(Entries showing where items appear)
---+---
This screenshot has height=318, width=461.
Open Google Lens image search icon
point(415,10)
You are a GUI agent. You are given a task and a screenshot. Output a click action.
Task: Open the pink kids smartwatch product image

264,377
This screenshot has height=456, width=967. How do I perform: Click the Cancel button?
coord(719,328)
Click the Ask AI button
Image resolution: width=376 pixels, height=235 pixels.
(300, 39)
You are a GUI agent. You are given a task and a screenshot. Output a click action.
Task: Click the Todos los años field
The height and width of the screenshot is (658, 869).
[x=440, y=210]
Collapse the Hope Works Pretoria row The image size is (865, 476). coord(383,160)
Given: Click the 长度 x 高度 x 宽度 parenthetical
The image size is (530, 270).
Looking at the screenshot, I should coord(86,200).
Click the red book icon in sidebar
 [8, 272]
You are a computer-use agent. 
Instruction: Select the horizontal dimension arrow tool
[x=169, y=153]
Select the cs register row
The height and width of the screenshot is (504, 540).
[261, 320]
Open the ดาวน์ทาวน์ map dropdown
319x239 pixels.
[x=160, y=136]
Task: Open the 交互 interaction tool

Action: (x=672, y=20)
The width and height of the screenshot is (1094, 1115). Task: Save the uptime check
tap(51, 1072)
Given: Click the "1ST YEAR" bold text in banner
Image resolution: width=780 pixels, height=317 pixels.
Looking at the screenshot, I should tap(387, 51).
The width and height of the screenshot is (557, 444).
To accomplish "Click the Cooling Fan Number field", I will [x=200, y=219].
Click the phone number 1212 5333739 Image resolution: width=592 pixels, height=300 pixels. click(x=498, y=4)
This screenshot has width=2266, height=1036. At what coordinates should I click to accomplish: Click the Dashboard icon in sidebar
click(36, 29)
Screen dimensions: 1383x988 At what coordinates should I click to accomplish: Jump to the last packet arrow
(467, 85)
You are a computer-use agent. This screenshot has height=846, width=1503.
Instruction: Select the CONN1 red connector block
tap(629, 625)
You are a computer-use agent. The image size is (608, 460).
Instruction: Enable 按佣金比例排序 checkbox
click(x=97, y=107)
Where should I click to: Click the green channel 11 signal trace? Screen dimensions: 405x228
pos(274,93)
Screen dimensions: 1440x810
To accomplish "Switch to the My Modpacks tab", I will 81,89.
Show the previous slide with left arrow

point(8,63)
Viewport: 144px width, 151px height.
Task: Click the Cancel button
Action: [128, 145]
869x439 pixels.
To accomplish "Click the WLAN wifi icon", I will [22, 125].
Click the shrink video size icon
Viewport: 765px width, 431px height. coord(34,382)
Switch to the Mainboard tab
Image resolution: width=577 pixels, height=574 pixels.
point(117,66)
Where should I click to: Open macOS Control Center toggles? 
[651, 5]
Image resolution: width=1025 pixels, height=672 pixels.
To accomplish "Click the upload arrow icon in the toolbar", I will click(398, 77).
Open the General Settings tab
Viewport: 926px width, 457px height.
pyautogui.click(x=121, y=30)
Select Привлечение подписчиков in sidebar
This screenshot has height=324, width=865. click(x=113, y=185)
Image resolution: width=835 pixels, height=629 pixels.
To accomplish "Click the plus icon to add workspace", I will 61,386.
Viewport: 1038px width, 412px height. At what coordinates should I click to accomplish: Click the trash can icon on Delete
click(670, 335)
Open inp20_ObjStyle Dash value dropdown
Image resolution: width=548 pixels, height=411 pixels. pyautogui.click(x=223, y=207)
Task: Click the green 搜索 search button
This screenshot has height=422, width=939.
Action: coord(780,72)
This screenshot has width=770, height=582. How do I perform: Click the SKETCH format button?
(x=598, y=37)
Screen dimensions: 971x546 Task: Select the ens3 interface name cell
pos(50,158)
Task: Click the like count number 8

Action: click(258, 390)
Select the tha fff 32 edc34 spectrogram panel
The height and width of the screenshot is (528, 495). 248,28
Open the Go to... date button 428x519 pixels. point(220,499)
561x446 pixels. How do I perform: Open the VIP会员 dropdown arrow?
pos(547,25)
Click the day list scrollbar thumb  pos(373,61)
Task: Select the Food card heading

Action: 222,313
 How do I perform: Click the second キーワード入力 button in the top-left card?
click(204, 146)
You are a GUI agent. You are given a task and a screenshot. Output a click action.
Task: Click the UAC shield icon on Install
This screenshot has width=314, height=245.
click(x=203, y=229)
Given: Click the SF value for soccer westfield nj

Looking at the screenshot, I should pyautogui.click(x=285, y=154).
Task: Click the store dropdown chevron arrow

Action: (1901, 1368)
---+---
» Required work
Lay out the lines of these records as a numbered list, leaving out blank lines.

» Exercise output
1. This screenshot has height=318, width=461.
2. Open Google Lens image search icon
3. point(415,10)
4. You are a GUI agent. You are given a task and a screenshot. Output a click action.
5. Task: Open the pink kids smartwatch product image
6. 264,377
7. This screenshot has height=456, width=967. How do I perform: Click the Cancel button?
8. coord(719,328)
9. Click the Ask AI button
10. Image resolution: width=376 pixels, height=235 pixels.
11. (300, 39)
12. You are a GUI agent. You are given a task and a screenshot. Output a click action.
13. Task: Click the Todos los años field
14. The height and width of the screenshot is (658, 869).
15. [x=440, y=210]
16. Collapse the Hope Works Pretoria row The image size is (865, 476). coord(383,160)
17. Given: Click the 长度 x 高度 x 宽度 parenthetical
18. The image size is (530, 270).
19. Looking at the screenshot, I should coord(86,200).
20. Click the red book icon in sidebar
21.  [8, 272]
22. You are a computer-use agent. 
23. Instruction: Select the horizontal dimension arrow tool
24. [x=169, y=153]
25. Select the cs register row
26. The height and width of the screenshot is (504, 540).
27. [261, 320]
28. Open the ดาวน์ทาวน์ map dropdown
29. 319x239 pixels.
30. [x=160, y=136]
31. Task: Open the 交互 interaction tool
32. Action: (x=672, y=20)
33. The width and height of the screenshot is (1094, 1115). Task: Save the uptime check
34. tap(51, 1072)
35. Given: Click the "1ST YEAR" bold text in banner
36. Image resolution: width=780 pixels, height=317 pixels.
37. Looking at the screenshot, I should tap(387, 51).
38. The width and height of the screenshot is (557, 444).
39. To accomplish "Click the Cooling Fan Number field", I will [x=200, y=219].
40. Click the phone number 1212 5333739 Image resolution: width=592 pixels, height=300 pixels. click(x=498, y=4)
41. This screenshot has width=2266, height=1036. At what coordinates should I click to accomplish: Click the Dashboard icon in sidebar
42. click(36, 29)
43. Screen dimensions: 1383x988 At what coordinates should I click to accomplish: Jump to the last packet arrow
44. (467, 85)
45. You are a computer-use agent. This screenshot has height=846, width=1503.
46. Instruction: Select the CONN1 red connector block
47. tap(629, 625)
48. You are a computer-use agent. The image size is (608, 460).
49. Instruction: Enable 按佣金比例排序 checkbox
50. click(x=97, y=107)
51. Where should I click to: Click the green channel 11 signal trace? Screen dimensions: 405x228
52. pos(274,93)
53. Screen dimensions: 1440x810
54. To accomplish "Switch to the My Modpacks tab", I will 81,89.
55. Show the previous slide with left arrow
56. point(8,63)
57. Viewport: 144px width, 151px height.
58. Task: Click the Cancel button
59. Action: [128, 145]
60. 869x439 pixels.
61. To accomplish "Click the WLAN wifi icon", I will [22, 125].
62. Click the shrink video size icon
63. Viewport: 765px width, 431px height. coord(34,382)
64. Switch to the Mainboard tab
65. Image resolution: width=577 pixels, height=574 pixels.
66. point(117,66)
67. Where should I click to: Open macOS Control Center toggles? 
68. [651, 5]
69. Image resolution: width=1025 pixels, height=672 pixels.
70. To accomplish "Click the upload arrow icon in the toolbar", I will click(398, 77).
71. Open the General Settings tab
72. Viewport: 926px width, 457px height.
73. pyautogui.click(x=121, y=30)
74. Select Привлечение подписчиков in sidebar
75. This screenshot has height=324, width=865. click(x=113, y=185)
76. Image resolution: width=835 pixels, height=629 pixels.
77. To accomplish "Click the plus icon to add workspace", I will 61,386.
78. Viewport: 1038px width, 412px height. At what coordinates should I click to accomplish: Click the trash can icon on Delete
79. click(670, 335)
80. Open inp20_ObjStyle Dash value dropdown
81. Image resolution: width=548 pixels, height=411 pixels. pyautogui.click(x=223, y=207)
82. Task: Click the green 搜索 search button
83. This screenshot has height=422, width=939.
84. Action: coord(780,72)
85. This screenshot has width=770, height=582. How do I perform: Click the SKETCH format button?
86. (x=598, y=37)
87. Screen dimensions: 971x546 Task: Select the ens3 interface name cell
88. pos(50,158)
89. Task: Click the like count number 8
90. Action: click(258, 390)
91. Select the tha fff 32 edc34 spectrogram panel
92. The height and width of the screenshot is (528, 495). 248,28
93. Open the Go to... date button 428x519 pixels. point(220,499)
94. 561x446 pixels. How do I perform: Open the VIP会员 dropdown arrow?
95. pos(547,25)
96. Click the day list scrollbar thumb  pos(373,61)
97. Task: Select the Food card heading
98. Action: 222,313
99.  How do I perform: Click the second キーワード入力 button in the top-left card?
100. click(204, 146)
101. You are a GUI agent. You are given a task and a screenshot. Output a click action.
102. Task: Click the UAC shield icon on Install
103. This screenshot has width=314, height=245.
104. click(x=203, y=229)
105. Given: Click the SF value for soccer westfield nj
106. Looking at the screenshot, I should pyautogui.click(x=285, y=154).
107. Task: Click the store dropdown chevron arrow
108. Action: (1901, 1368)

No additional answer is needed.